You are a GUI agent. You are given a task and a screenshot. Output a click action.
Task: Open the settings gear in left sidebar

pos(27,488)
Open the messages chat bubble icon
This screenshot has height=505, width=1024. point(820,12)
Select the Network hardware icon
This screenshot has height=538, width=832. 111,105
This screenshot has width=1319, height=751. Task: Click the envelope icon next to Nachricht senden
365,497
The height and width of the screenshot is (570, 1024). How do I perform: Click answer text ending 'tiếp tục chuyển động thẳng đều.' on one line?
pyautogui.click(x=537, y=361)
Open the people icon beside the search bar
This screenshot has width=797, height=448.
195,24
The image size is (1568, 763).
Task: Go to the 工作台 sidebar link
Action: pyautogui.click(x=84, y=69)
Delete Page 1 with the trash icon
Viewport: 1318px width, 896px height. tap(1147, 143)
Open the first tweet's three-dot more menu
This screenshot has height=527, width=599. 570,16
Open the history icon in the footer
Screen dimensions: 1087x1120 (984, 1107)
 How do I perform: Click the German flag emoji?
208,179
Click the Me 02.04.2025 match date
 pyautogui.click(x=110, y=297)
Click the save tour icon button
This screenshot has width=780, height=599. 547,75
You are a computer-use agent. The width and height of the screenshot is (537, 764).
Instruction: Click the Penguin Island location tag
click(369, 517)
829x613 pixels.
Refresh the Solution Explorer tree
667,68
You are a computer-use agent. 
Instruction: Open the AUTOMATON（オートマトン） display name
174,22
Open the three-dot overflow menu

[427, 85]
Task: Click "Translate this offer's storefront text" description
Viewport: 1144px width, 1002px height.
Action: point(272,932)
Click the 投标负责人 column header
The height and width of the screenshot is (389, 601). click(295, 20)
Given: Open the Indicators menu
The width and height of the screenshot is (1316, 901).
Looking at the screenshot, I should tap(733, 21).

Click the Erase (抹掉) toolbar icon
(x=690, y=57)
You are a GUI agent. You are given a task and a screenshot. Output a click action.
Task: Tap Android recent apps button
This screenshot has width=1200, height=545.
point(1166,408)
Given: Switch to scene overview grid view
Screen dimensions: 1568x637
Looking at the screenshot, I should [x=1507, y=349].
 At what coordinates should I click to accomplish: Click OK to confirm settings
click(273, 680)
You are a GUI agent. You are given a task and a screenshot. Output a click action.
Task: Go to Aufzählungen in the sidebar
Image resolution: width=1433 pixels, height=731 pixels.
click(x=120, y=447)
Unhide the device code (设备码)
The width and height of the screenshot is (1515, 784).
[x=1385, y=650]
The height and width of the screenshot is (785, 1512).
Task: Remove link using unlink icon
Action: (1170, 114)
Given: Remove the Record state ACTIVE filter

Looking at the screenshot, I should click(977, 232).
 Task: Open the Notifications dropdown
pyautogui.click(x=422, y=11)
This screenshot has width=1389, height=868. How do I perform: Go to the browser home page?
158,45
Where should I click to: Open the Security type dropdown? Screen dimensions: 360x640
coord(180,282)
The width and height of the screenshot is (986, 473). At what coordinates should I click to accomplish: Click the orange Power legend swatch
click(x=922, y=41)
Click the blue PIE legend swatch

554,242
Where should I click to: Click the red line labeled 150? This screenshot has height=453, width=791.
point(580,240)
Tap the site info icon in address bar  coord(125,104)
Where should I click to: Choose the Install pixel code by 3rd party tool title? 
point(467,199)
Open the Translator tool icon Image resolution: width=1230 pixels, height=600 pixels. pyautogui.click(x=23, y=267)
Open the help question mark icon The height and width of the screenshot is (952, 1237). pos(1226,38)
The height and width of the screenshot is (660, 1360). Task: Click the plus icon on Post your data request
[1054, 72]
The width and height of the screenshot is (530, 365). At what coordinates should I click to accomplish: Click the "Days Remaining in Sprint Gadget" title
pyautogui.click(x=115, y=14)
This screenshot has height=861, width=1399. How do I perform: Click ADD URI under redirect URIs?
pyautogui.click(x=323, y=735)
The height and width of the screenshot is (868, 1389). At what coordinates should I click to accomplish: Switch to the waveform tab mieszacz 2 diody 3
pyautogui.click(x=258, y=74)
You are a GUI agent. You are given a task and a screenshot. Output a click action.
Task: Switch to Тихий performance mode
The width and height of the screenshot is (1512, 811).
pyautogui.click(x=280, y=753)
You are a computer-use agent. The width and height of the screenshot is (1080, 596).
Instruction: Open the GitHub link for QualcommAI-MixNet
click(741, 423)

▶ **EXERCISE PROMPT**: Reproduce only the records above, starting at the line that contains "Where should I click to: Open" and ending at the line that contains "point(467,199)". Keep the requests, and add 92 to every coordinate in the answers.

▶ **WORKED SOLUTION**:
Where should I click to: Open the Security type dropdown? Screen dimensions: 360x640
coord(272,374)
The width and height of the screenshot is (986, 473). At what coordinates should I click to accomplish: Click the orange Power legend swatch
click(x=1014, y=133)
Click the blue PIE legend swatch

646,334
Where should I click to: Click the red line labeled 150? This screenshot has height=453, width=791.
point(672,332)
Tap the site info icon in address bar  coord(217,196)
Where should I click to: Choose the Install pixel code by 3rd party tool title? 
point(559,291)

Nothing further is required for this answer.